I haven't seen it at my Costco yet. But, we've used Kirkland brand dog food for years.


----------



## jmejiaa (Dec 8, 2009)

I use Kirkland brand, haven't seen natures domain. 

Kirkland brand gets very good reviews and for the price it's great. Sasha has been on it since 12 weeks.


----------



## performanceknls (Apr 4, 2009)

huh, I will have to see if our costco is carrying that now.

I too feed kirkland chicken and rice for several years and I love it! I do have a few that need to eat grain free I will have to try that out when our costco start carrying it.

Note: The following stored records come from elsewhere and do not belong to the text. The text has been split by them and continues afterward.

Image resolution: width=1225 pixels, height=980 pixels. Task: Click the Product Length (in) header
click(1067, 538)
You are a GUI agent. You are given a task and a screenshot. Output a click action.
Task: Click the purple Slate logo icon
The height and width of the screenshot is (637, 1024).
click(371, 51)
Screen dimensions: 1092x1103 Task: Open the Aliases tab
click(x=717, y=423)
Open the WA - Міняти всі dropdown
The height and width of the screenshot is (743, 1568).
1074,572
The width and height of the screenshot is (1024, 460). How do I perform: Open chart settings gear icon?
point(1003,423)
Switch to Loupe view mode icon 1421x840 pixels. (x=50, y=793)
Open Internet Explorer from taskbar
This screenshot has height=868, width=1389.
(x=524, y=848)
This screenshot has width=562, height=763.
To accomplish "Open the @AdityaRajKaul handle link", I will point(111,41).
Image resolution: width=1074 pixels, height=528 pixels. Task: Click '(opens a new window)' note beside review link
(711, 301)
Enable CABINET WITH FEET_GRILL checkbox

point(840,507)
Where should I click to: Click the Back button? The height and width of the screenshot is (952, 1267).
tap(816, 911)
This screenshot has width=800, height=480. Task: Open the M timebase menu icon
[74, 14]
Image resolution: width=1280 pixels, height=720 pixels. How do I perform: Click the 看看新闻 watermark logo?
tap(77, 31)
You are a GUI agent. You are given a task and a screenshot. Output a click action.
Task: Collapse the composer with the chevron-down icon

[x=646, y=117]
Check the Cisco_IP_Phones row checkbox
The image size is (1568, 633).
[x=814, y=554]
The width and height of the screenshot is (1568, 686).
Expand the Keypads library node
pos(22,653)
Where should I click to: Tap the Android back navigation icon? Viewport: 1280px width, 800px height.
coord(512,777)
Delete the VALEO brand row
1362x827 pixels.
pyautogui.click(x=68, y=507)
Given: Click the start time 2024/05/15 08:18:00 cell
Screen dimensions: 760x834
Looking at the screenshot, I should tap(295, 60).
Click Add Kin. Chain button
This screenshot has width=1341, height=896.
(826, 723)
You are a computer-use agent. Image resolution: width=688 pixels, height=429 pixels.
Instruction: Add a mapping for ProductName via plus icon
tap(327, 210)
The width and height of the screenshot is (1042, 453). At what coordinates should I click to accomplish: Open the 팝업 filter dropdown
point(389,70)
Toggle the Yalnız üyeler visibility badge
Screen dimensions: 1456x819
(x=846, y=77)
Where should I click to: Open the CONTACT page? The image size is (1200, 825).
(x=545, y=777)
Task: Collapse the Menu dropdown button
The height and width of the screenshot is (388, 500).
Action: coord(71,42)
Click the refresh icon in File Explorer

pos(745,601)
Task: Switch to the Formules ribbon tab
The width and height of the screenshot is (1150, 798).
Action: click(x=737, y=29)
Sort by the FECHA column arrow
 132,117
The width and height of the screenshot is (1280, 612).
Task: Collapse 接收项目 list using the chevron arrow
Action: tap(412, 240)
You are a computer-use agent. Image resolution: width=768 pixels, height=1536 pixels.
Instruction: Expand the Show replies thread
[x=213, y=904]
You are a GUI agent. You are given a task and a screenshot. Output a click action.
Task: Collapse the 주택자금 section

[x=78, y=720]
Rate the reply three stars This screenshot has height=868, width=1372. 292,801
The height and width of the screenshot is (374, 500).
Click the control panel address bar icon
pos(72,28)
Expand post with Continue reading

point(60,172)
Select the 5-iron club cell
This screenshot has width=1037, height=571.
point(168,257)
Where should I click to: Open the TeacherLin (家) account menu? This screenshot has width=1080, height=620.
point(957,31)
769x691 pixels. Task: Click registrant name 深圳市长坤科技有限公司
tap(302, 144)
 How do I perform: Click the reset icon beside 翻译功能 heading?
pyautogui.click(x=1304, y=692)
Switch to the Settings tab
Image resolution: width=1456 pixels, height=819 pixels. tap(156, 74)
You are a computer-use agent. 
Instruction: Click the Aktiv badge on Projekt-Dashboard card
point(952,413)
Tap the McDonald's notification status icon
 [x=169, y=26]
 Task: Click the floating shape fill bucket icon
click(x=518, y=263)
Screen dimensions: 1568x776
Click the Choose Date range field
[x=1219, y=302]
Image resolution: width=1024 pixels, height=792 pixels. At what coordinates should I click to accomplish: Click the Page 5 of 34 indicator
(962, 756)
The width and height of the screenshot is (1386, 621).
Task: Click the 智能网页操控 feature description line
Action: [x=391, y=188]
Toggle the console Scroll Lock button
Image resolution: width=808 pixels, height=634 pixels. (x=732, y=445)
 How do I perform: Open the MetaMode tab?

It looks like a good food.


----------



## PatienceFlame (Dec 22, 2009)

Looks like a good food but Is it ok to feed your dog none meat based foods like this?


----------



## spanky947 (Jul 5, 2010)

is diamond the maker of this dog food


----------



## meno222 (Jan 4, 2008)

any updates is this going to be available in so.cali


----------



## HappyPuppy (Oct 11, 2007)

meno222 said:


> any updates is this going to be available in so.cali


That's the bummer... I keep hearing about 'grain free' at SOME Costcos around the country but haven't seen it yet in mine in Orange County...


----------



## performanceknls (Apr 4, 2009)

yeah we don;t have it here in NM yet I have been looking for it though


----------



## cEElint (Oct 6, 2009)

i havent seen it here either.. i feed Kirkland Lamb/rice


----------